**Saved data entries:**
-------------------------

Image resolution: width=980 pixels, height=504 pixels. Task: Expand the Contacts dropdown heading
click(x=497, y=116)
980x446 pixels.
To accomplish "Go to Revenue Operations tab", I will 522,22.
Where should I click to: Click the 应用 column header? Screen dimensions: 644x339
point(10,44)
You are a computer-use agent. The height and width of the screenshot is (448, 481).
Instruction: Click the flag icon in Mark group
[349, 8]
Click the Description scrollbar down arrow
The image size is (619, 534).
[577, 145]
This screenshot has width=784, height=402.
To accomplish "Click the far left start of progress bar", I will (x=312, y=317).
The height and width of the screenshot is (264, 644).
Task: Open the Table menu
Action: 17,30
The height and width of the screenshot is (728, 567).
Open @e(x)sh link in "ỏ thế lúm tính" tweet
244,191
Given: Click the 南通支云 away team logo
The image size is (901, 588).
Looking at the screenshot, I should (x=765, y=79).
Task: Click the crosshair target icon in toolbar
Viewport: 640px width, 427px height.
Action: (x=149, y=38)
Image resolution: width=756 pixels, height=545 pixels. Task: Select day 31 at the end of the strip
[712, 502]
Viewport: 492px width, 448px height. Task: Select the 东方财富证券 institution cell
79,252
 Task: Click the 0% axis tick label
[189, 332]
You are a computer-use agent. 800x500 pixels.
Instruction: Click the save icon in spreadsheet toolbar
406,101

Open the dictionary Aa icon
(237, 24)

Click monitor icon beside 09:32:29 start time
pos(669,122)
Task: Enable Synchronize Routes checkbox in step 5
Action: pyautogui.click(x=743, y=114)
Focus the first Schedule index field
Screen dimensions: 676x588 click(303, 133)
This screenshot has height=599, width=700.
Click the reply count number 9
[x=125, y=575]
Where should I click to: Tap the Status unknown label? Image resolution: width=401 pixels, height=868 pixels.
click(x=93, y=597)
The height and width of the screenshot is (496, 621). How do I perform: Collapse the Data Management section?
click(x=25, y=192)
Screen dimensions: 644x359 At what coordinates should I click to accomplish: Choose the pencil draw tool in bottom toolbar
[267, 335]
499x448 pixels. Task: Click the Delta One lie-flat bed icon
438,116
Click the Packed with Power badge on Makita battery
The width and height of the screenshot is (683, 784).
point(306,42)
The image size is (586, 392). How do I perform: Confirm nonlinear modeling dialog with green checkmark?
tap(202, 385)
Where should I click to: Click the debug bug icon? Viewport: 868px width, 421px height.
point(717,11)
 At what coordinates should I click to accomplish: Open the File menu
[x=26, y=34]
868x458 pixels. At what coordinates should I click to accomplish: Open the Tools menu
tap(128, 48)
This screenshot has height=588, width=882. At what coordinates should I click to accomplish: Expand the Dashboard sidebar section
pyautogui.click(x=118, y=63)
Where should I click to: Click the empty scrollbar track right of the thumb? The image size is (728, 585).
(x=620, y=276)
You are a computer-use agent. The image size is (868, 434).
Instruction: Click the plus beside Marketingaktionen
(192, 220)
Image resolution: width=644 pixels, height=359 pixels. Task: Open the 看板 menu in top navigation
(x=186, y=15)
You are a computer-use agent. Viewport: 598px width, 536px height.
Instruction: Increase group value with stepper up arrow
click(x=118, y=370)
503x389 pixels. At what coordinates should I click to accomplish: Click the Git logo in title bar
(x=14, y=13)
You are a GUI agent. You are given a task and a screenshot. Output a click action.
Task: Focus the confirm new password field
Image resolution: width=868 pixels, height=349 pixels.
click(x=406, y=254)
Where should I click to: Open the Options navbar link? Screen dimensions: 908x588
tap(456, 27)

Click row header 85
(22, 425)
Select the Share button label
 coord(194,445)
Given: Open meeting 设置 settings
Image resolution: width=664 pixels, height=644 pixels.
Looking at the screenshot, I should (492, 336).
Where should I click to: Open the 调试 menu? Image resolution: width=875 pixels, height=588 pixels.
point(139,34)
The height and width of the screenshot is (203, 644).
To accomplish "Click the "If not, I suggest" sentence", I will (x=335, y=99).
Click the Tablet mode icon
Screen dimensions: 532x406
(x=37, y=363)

-------------------------

**WORK INSTRUCTIONS:**
When you have gone through the records above, say how many lines include the word "agent", and write nothing besides that number.

**ANSWER TO THE PROBLEM:**
5